Anthony Snodgrass, Homer and the Artists:

Text and Picture in Early Greek Art, Cambridge University Press, Cambridge 1998, xii, 186pp,
ISBN 0 521 62022 8 (hb), 0 521 62981 0 (pb)

reviewed by Andrew Erskine

University College,
Dublin

In the tenth book of the Odyssey Odysseus and his companions find themselves trapped in the cave of the Cyclops Polyphemos. After their monstrous host has munched his way through several of his guests, the remainder take action. Odysseus makes a sharp, wooden stake, cutting it from a massive cudgel discovered in the cave; then together with four of his men he plunges the stake into the eye of the drunken, sleeping Polyphemos. But it was not only literature which took the blinding of Polyphemos as its theme; it is also found in art. The scene features on several vases from the mid seventh century BC, the products of workshops in Argos, Athens and the West. Is the coincidence of subject-matter a sign that the artists were familiar with Homer's work? And, furthermore, can it be taken as evidence that the Odyssey was already widely circulated by the first half of the seventh century? The answer to both these questions has usually been a vigorous 'yes'.

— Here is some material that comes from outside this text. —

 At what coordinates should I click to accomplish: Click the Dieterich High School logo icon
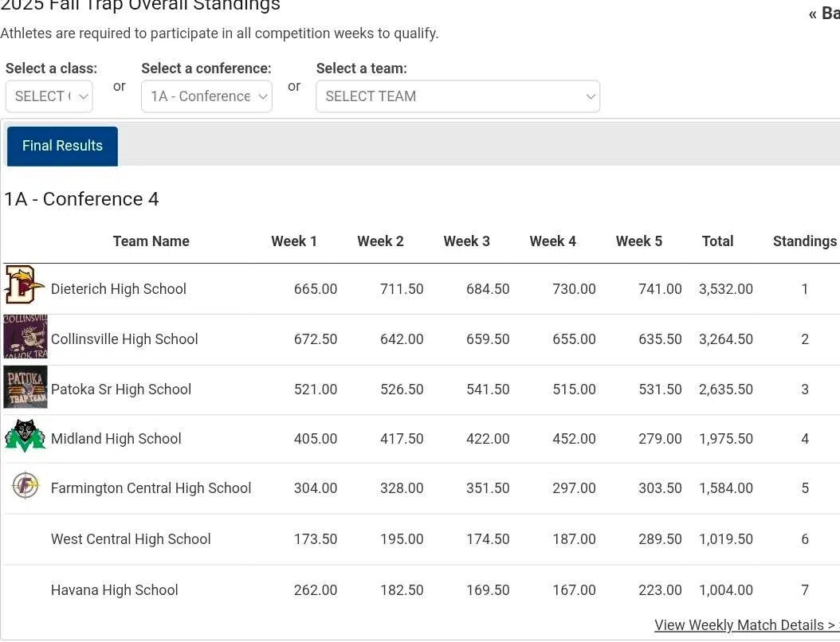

Snodgrass, however, would dissent. His whole book is devoted to proving that not only did early Greek art rarely illustrate Homer, it was rarely even inspired by it. This thesis is not in itself new. It was the subject of an important 1983 article by R.M. Cook, to whom Snodgrass has dedicated the present book, but the case has never before been made with such thoroughness. Concentrating on the eighth and seventh centuries, Snodgrass meticulously studies examples of scenes often thought to be illustrations of Homer. Geometric art, he argues, offers nothing that can be identified as Homeric; indeed there is only one Trojan war scene and that is Ajax's rescue of the body of Achilles, a scene which occurs in neither the Odyssey nor the Iliad. One of the more bizarre apparitions of Geometric art takes the form of a pair of Siamese twins, warriors with two heads, four legs, four arms and one torso, and the subject of some fascinating pages in Snodgrass's book. They were especially popular in early Greek art, and are depicted in about fourteen surviving pictures, but there is no clear sign of Homeric influence here. Twice in the Iliad Nestor does refer to the twins, yet significantly he does not mention their rather striking deformity. It is preferable to understand both the artists and Homer as drawing on the same body of legendary material.

By the mid seventh century figures on vases are beginning to be identified by captions. This at least makes it easier to determine whether the scene is from the Trojan war. Instead of two warriors fighting over a body we can be sure that we are looking at Menelaos and Hektor fighting over the body of Euphorbos, as found on a famous Rhodian plate of the late seventh century, a picture that makes an impressive and appropriate cover for the book. This could very well be an illustration of Iliad book 17 where Menelaos abandons his attempt to strip the dead Euphorbos' corpse when he sees the approaching Hektor. Snodgrass, however, observing various discrepancies between the painting and the poem, suggests that the painting is a representation of an Argive version of the encounter in which Menelaos does successfully strip the corpse. Evidence for this tradition can be found in the shield of Euphorbos in Hera's sanctuary near Argos, supposedly dedicated by Menelaos himself. This is certainly plausible and helps to show that common subject matter is insufficient to prove influence. On the other hand, where a minor character is named, such as 'Odios' in the embassy to Achilles, then we can be more confident that the artist had Homer in mind.

This is a book of enormous learning and subtlety, and its conclusion is surely right, yet at the same time it seems something of a missed opportunity. It is devoted to a negative and tightly-argued thesis, that Homer's epic poems had only minimal influence on early Greek art. Snodgrass is re-thinking early Greek art as he goes, but he is re-thinking it within the restrictions imposed by the very narrow focus of the book as a whole. Thus the positive, for instance the illuminating chapters on synoptic narrative and on composition, can be rather swamped in the relentless negative arguments. Others will now need to work through the implications of his thesis, for example the role that must be assigned to oral tradition and all its local variations. Perhaps it is no coincidence that this book should appear at a time when the literary culture of the recent past is being eroded by an increasing emphasis on the visual.